START Records for the exercise
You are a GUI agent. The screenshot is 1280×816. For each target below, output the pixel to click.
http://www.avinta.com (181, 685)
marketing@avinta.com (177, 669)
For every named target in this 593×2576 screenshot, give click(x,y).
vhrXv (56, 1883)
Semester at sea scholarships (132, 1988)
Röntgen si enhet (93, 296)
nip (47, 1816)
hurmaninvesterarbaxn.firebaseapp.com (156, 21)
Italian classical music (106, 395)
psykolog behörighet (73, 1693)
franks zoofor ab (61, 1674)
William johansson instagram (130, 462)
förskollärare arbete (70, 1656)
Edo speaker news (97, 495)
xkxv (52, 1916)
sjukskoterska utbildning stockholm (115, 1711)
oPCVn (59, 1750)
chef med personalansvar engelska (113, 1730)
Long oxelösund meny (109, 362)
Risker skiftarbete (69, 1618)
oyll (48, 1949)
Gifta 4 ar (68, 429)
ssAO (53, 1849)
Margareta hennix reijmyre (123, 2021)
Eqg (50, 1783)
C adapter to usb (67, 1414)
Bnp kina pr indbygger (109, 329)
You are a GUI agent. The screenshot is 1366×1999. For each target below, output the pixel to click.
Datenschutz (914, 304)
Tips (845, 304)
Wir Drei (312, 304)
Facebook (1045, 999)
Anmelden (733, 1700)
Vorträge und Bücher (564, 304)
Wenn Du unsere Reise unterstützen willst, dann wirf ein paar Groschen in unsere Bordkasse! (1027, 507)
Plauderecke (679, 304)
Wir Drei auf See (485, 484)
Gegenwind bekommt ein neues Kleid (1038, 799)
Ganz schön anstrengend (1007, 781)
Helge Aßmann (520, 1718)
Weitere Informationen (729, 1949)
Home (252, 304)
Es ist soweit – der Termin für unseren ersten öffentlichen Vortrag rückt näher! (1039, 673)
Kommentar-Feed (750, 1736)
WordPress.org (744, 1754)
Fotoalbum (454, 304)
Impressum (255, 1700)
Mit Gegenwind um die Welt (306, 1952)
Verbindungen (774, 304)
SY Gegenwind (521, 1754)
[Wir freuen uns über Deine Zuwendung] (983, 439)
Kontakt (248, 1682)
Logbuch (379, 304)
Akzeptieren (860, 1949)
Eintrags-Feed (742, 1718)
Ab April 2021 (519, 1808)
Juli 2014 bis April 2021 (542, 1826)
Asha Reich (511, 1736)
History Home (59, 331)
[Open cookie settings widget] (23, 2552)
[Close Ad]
END Records for the exercise
§ Description of the task
The output must consist solely of the lines from the first line of the records through the line containing "Anmelden (733, 1700)", reproduced exactly.

§ Answer box
You are a GUI agent. The screenshot is 1280×816. For each target below, output the pixel to click.
http://www.avinta.com (181, 685)
marketing@avinta.com (177, 669)
For every named target in this 593×2576 screenshot, give click(x,y).
vhrXv (56, 1883)
Semester at sea scholarships (132, 1988)
Röntgen si enhet (93, 296)
nip (47, 1816)
hurmaninvesterarbaxn.firebaseapp.com (156, 21)
Italian classical music (106, 395)
psykolog behörighet (73, 1693)
franks zoofor ab (61, 1674)
William johansson instagram (130, 462)
förskollärare arbete (70, 1656)
Edo speaker news (97, 495)
xkxv (52, 1916)
sjukskoterska utbildning stockholm (115, 1711)
oPCVn (59, 1750)
chef med personalansvar engelska (113, 1730)
Long oxelösund meny (109, 362)
Risker skiftarbete (69, 1618)
oyll (48, 1949)
Gifta 4 ar (68, 429)
ssAO (53, 1849)
Margareta hennix reijmyre (123, 2021)
Eqg (50, 1783)
C adapter to usb (67, 1414)
Bnp kina pr indbygger (109, 329)
You are a GUI agent. The screenshot is 1366×1999. For each target below, output the pixel to click.
Datenschutz (914, 304)
Tips (845, 304)
Wir Drei (312, 304)
Facebook (1045, 999)
Anmelden (733, 1700)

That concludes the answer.